= White-Miskell Act =

The White-Miskill Act for Parasailing. is a law enacted by the legislature of the State of Florida in 2014 for the control of the sport of parasailing. It relates to commercial and recreational water activities prohibiting certain water activities within some areas and specifies the requirements for the operator of a vessel engaged in commercial parasailing.

The Act
1. Requires that the owner of a vessel engaged in commercial parasailing obtains and maintains an insurance policy.
2. Requires that the operator has a current and valid license issued by the United States Coast Guard.
3. Prohibits commercial parasailing unless certain equipment is present on the vessel and certain weather conditions are met; requiring that a weather log be maintained and made available for inspection.

==Definitions==
"Commercial parasailing" means providing or offering to provide for payment any activity involving the towing of a person by a motorboat if:

(a) One or more persons are tethered to the towing vessel;

(b) The person or persons ascend above the water; and

(c) The person or persons remain suspended under a canopy, chute, or parasail above the water while the vessel is underway.

The term does not include ultralight glider towing conducted under rules of the Federal Aviation Administration governing ultralight vehicles as defined in 14 C.F.R. part 103

==Area limits==
A person may not operate any vessel towing a parasail or engage in parasailing or operate a moored balloon within 100 feet of the marked channel of the Florida Intracoastal Waterway or within 2 miles of the boundary of any airport unless otherwise permitted under federal law.

A person may not engage in kite boarding or kite surfing within an area that extends 1 mile in a direct line along the centerline of an airport runway and that has a width measuring one-half mile unless otherwise permitted under federal law.

==Insurance==
The owner or operator of a vessel engaged in commercial parasailing may not offer or provide for payment any parasailing activity unless the owner or operator first obtains and maintains an insurance policy from an insurance carrier licensed in Florida or approved by the Office of Insurance Regulation or an eligible surplus lines insurer. This policy must provide bodily injury liability coverage in the amounts of at least $1 million per occurrence and $2 million annual aggregate.
Proof of insurance must be available for inspection at the location where commercial parasailing is offered or provided for consideration, and each customer who requests such proof shall be provided with the insurance carrier's name and address and the insurance policy number.

==Operator license==
The operator of a vessel engaged in commercial parasailing must have a current and valid license issued by the United States Coast Guard authorizing the operator to carry passengers for hire. The license must be appropriate for the number of passengers carried and the displacement of the vessel.
The license must be carried on the vessel and be available for inspection while engaging in commercial parasailing activities.
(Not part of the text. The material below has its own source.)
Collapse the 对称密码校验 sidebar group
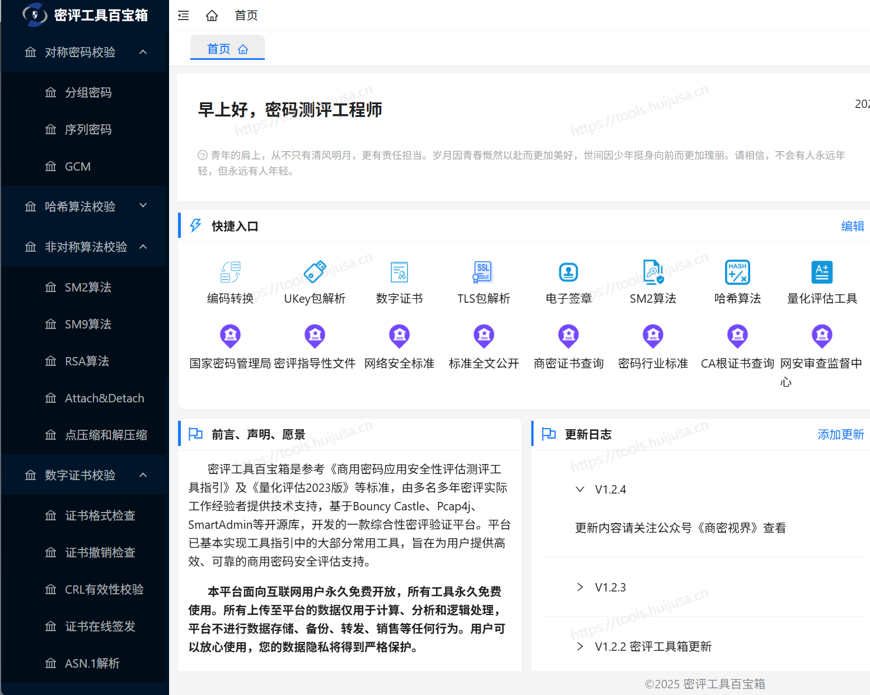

==Marine radio and weather==
A vessel engaged in commercial parasailing must be equipped with a functional marine VHF radio and a separate electronic device capable of providing access to National Weather Service forecasts and current weather conditions.
Commercial parasailing is prohibited if the current observed wind conditions in the area of operation include a sustained wind speed of more than 20 miles per hour; if wind gusts are 15 miles per hour higher than the sustained wind speed; if the wind speed during gusts exceeds 25 miles per hour; if rain or heavy fog results in reduced visibility of less than 0.5 mile; or if a known lightning storm comes within 7 miles of the parasailing area.

The operator of the vessel engaged in commercial parasailing shall use all available means to determine prevailing and forecasted weather conditions and record this information in a weather logbook each time passengers are to be taken out on the water. The weather log must be available for inspection at all times at the operator's place of business.

==Violation==
A commercial operator or person who violates this Act commits a misdemeanor of the Second Degree punishable as provided in Florida Statutes s. 775.082 or s. 775.083.

==Criticisms==
The delay in enacting legislation for the control of paragliding was a major area of criticism prior to introduction of the Bill.